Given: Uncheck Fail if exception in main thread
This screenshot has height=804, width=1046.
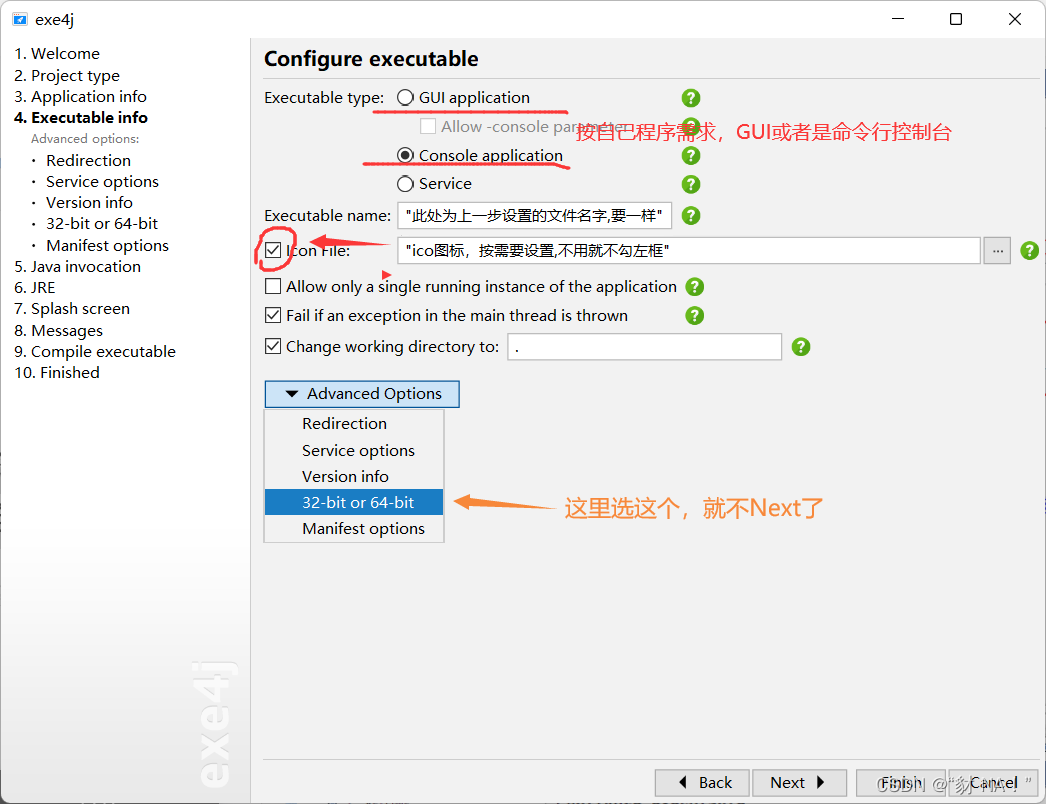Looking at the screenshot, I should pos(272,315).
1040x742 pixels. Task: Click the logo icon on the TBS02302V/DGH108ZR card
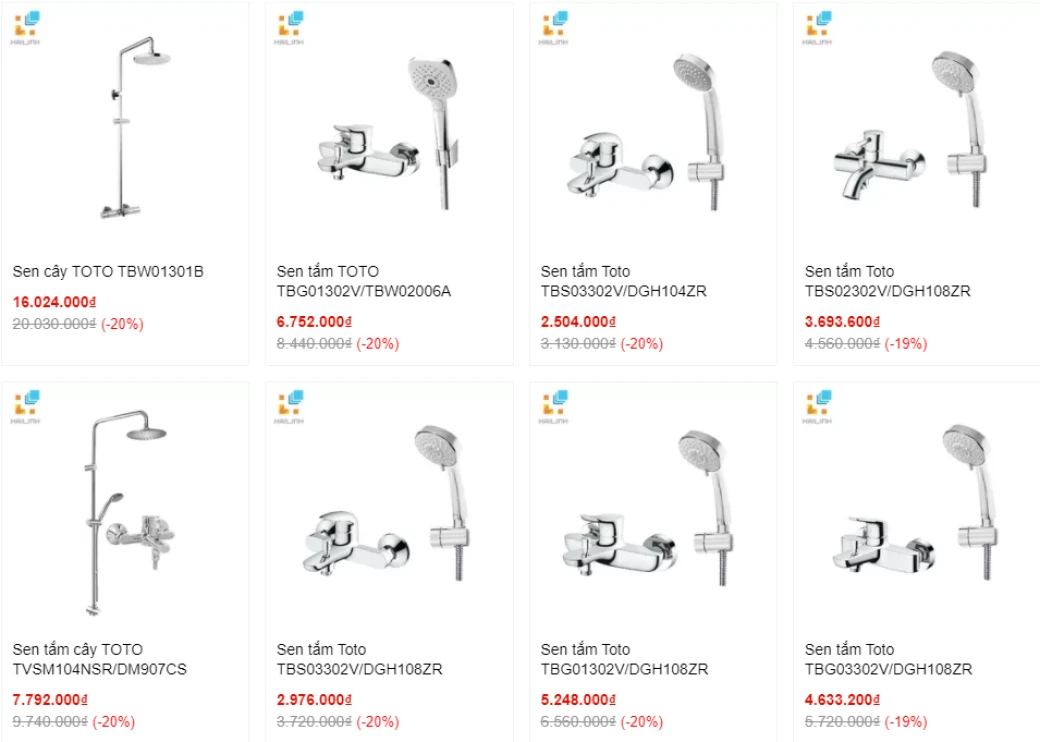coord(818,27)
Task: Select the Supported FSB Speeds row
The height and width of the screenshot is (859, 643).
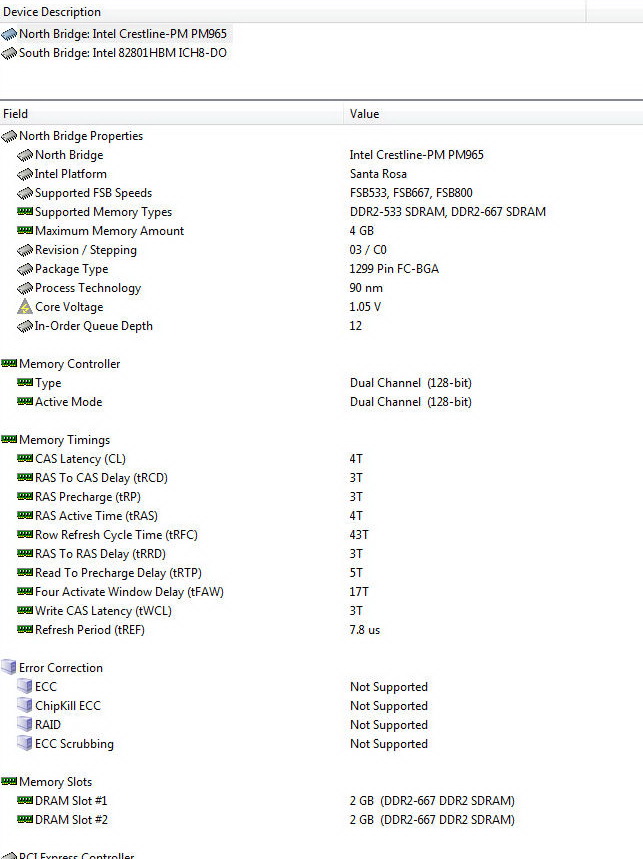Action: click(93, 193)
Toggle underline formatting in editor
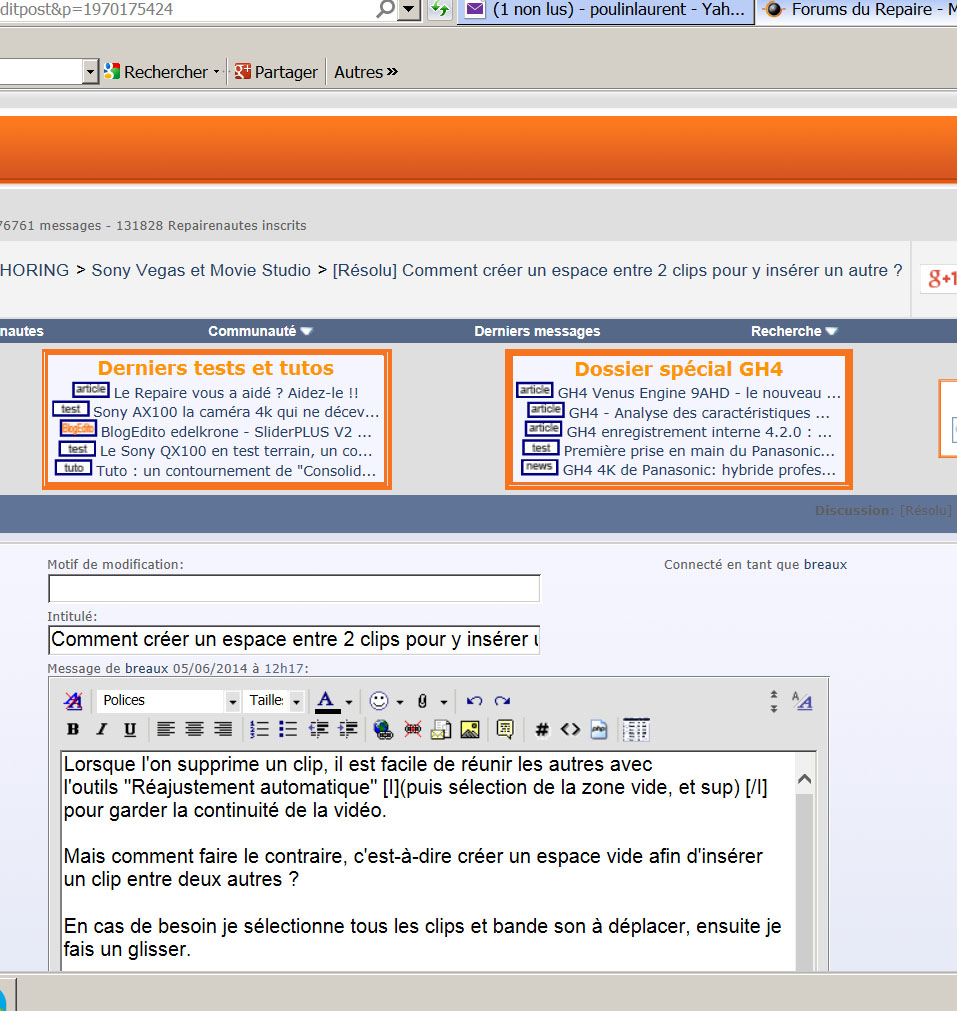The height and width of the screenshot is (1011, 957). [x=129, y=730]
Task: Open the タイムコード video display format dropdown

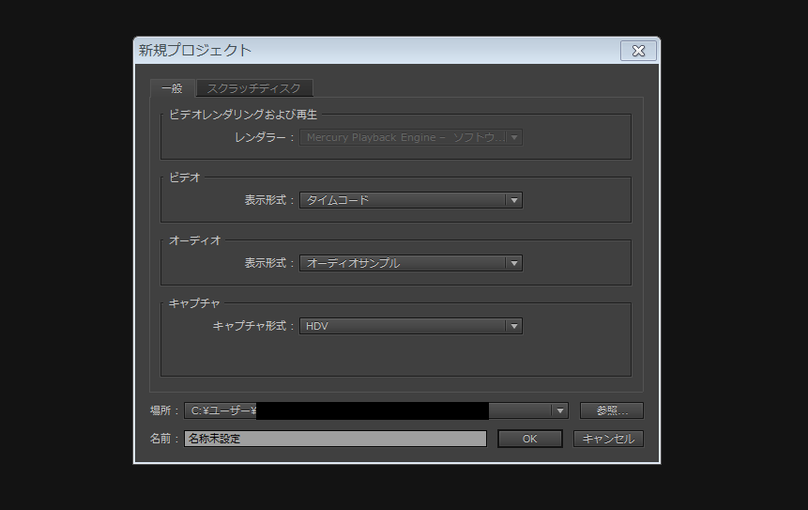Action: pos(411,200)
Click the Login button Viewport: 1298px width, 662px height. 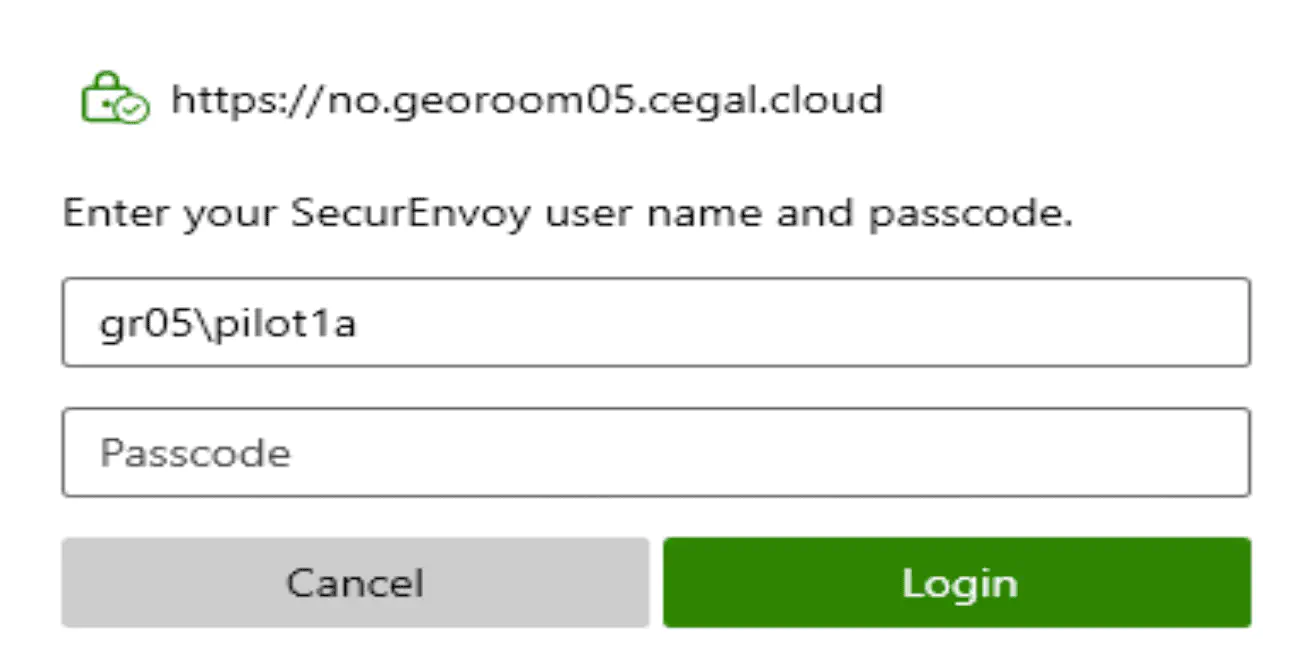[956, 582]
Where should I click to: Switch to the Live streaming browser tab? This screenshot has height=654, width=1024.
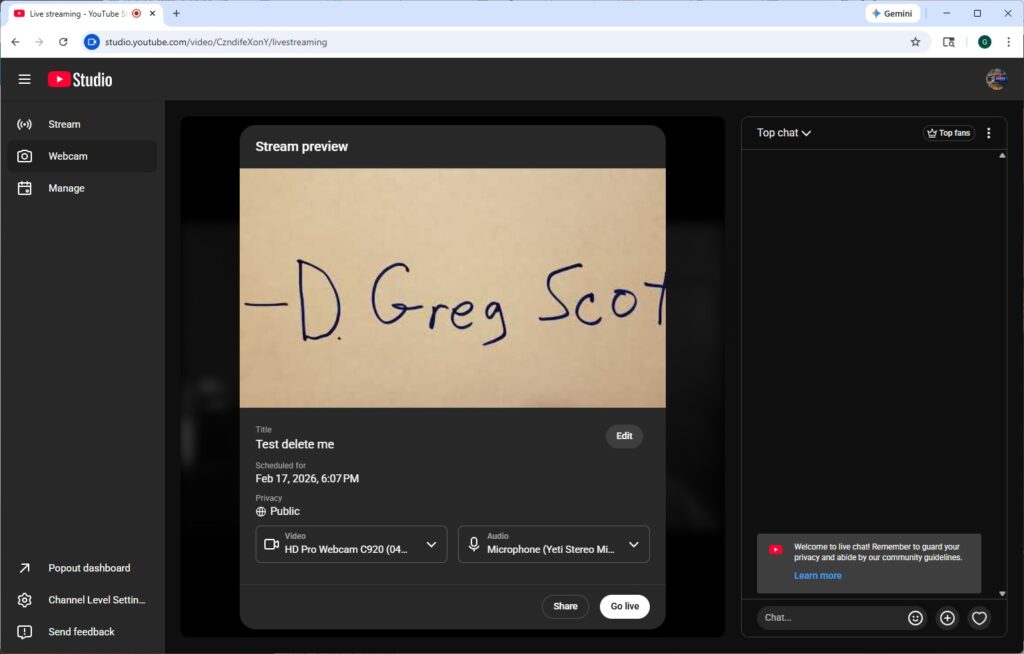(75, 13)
========================================================================
### Aim of the task
Rewrite the part of the items that opens with the line containing "Where should I" and closes with the last item, putting "Recordings" in place of "Live streaming" and changing nothing else. Leave the pictures out.

### Finished answer
Where should I click to: Switch to the Recordings browser tab? This screenshot has height=654, width=1024.
(75, 13)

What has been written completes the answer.